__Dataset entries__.
───
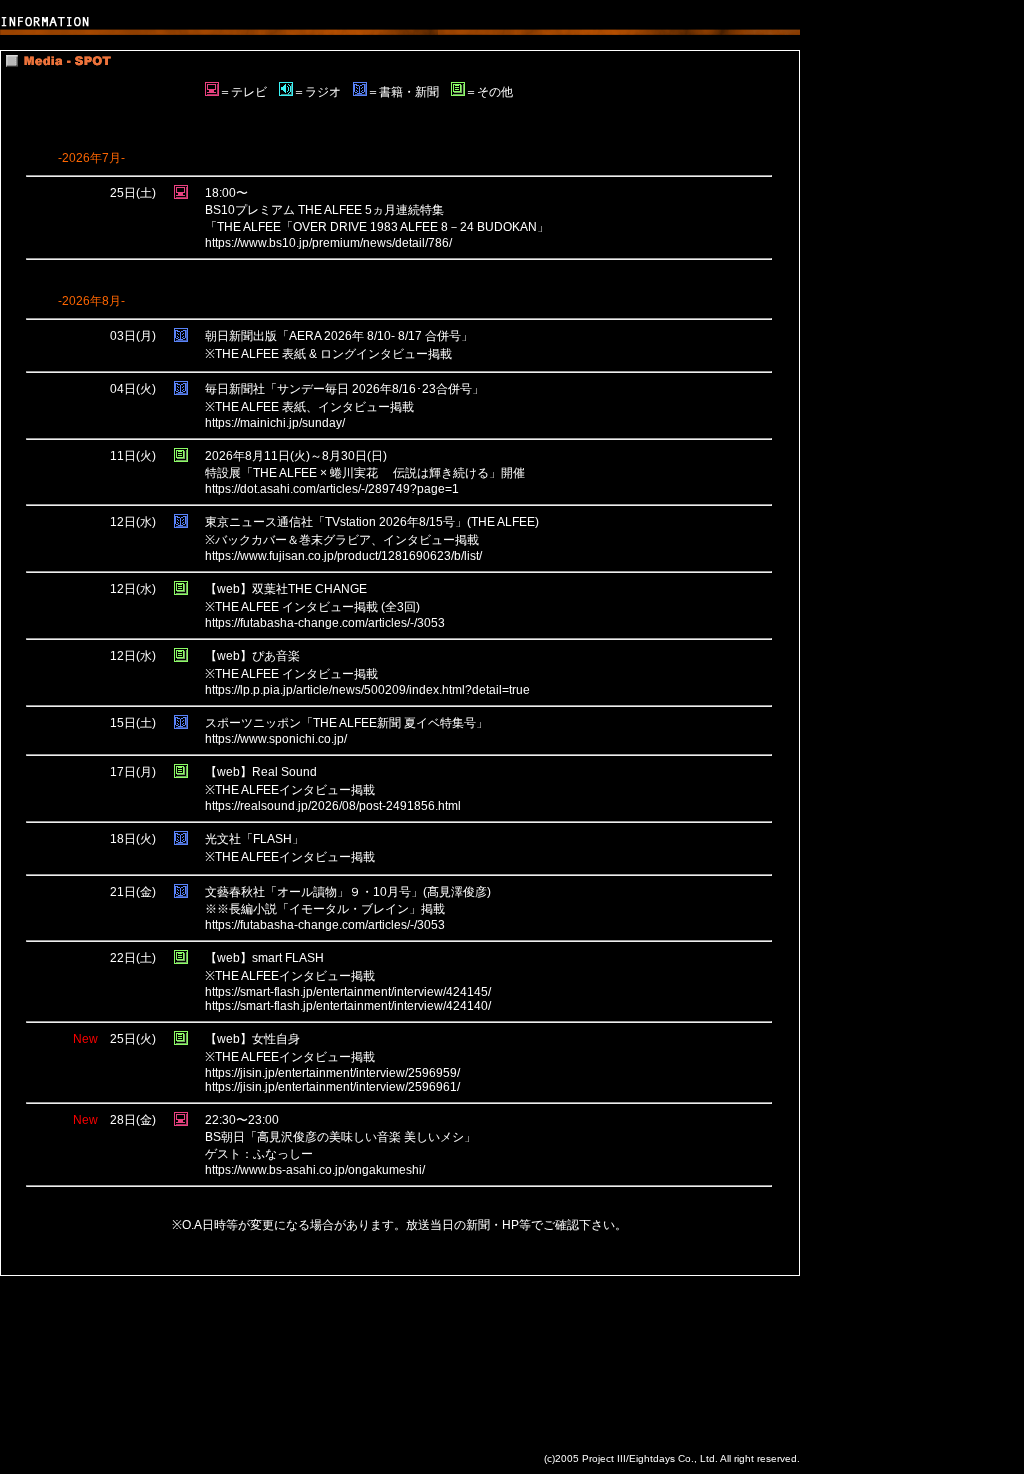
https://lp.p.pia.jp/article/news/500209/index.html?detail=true (367, 690)
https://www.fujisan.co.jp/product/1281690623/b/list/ (343, 556)
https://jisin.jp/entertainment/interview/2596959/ (332, 1073)
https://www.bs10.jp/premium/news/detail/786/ (328, 243)
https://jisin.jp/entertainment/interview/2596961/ (332, 1087)
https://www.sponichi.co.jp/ (276, 739)
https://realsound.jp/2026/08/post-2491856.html (333, 806)
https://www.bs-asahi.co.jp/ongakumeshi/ (315, 1170)
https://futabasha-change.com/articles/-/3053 (325, 623)
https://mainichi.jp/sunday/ (275, 423)
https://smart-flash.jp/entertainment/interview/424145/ (348, 992)
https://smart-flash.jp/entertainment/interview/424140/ (348, 1006)
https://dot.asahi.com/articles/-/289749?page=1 (332, 489)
───
__TASK REQUIREMENTS__.
Reproduce the data exactly as it appears above. Pictures are to be left out.

__WRITTEN REPLY__.
https://lp.p.pia.jp/article/news/500209/index.html?detail=true (367, 690)
https://www.fujisan.co.jp/product/1281690623/b/list/ (343, 556)
https://jisin.jp/entertainment/interview/2596959/ (332, 1073)
https://www.bs10.jp/premium/news/detail/786/ (328, 243)
https://jisin.jp/entertainment/interview/2596961/ (332, 1087)
https://www.sponichi.co.jp/ (276, 739)
https://realsound.jp/2026/08/post-2491856.html (333, 806)
https://www.bs-asahi.co.jp/ongakumeshi/ (315, 1170)
https://futabasha-change.com/articles/-/3053 (325, 623)
https://mainichi.jp/sunday/ (275, 423)
https://smart-flash.jp/entertainment/interview/424145/ (348, 992)
https://smart-flash.jp/entertainment/interview/424140/ (348, 1006)
https://dot.asahi.com/articles/-/289749?page=1 (332, 489)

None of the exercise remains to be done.